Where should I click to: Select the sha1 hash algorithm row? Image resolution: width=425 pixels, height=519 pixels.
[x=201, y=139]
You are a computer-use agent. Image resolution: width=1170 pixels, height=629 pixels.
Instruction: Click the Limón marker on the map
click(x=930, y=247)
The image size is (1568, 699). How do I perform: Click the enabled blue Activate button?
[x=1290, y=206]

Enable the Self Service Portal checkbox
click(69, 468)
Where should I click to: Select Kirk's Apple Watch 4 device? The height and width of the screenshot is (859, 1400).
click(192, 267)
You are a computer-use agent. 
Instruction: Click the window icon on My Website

----------

Look through the data and show every line containing "agent".

You are a computer-use agent. Image resolution: width=1170 pixels, height=629 pixels.
You are a computer-use agent. 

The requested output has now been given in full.